* Records for the exercise *
- Opening Delimiter -

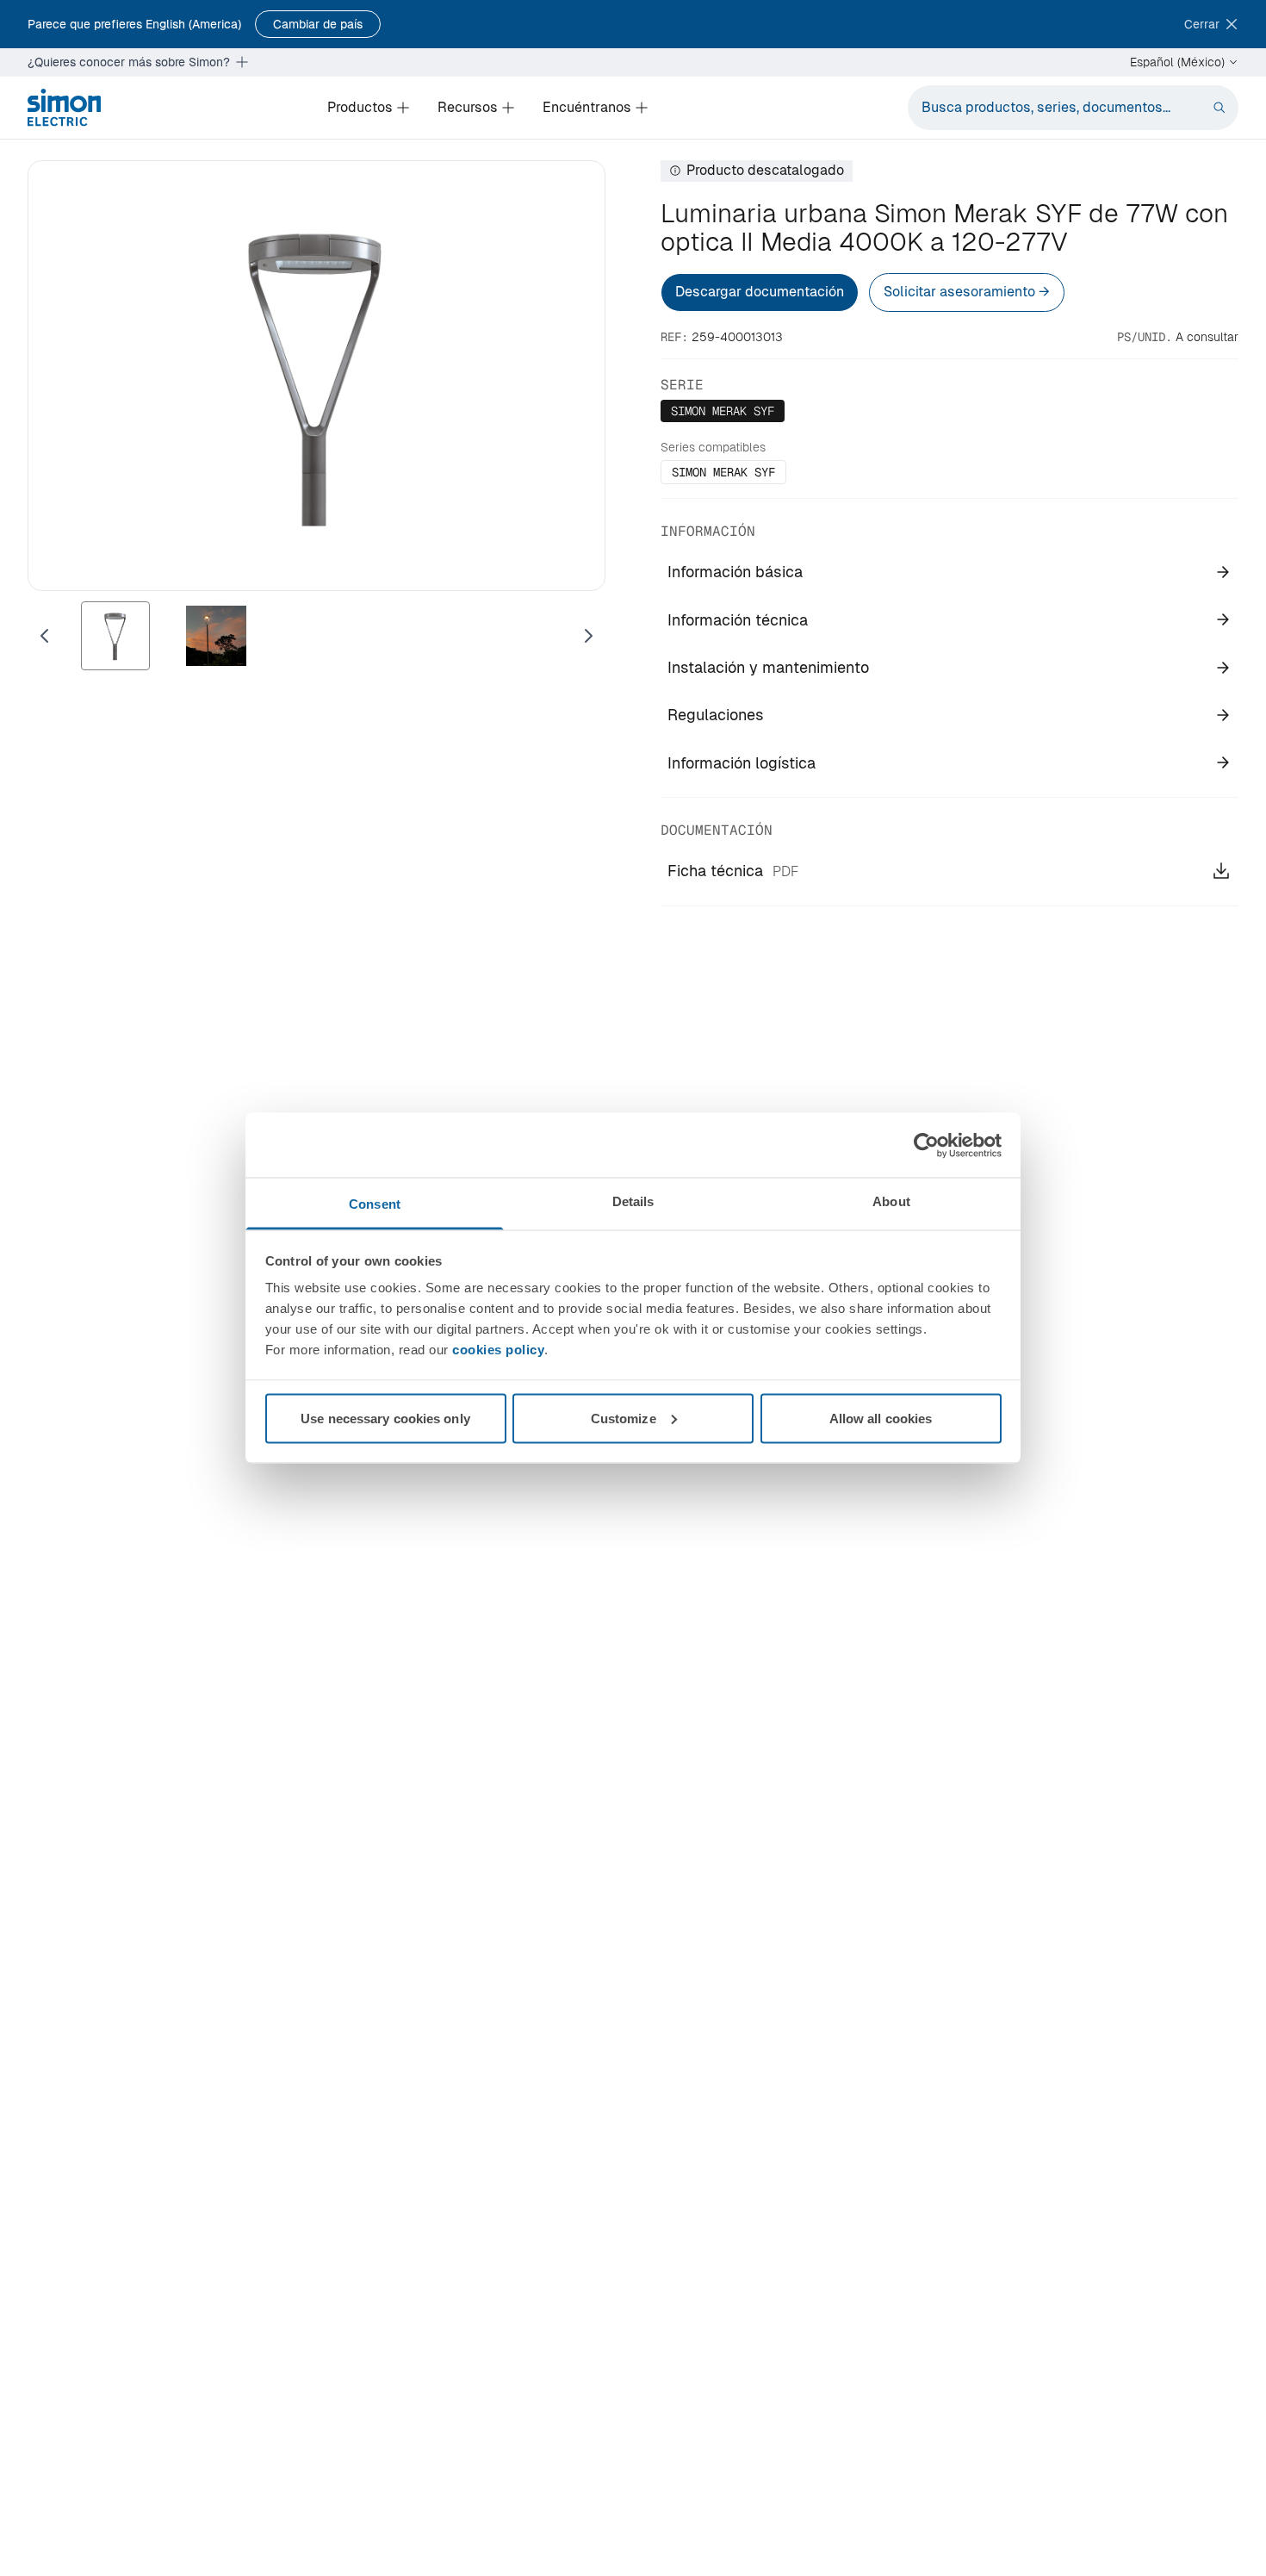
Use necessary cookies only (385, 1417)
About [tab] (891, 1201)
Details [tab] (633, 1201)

- Closing Delimiter -
- Opening Delimiter -

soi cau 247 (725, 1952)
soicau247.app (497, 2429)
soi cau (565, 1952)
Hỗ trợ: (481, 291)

- Closing Delimiter -

* Requirement *
In the entries above, find the line with "Use necessary cookies only (385, 1417)" and the line with "Details [tab] (633, 1201)", then set down exactly those two and every line between them, nothing else.

* Output of the exercise *
Use necessary cookies only (385, 1417)
About [tab] (891, 1201)
Details [tab] (633, 1201)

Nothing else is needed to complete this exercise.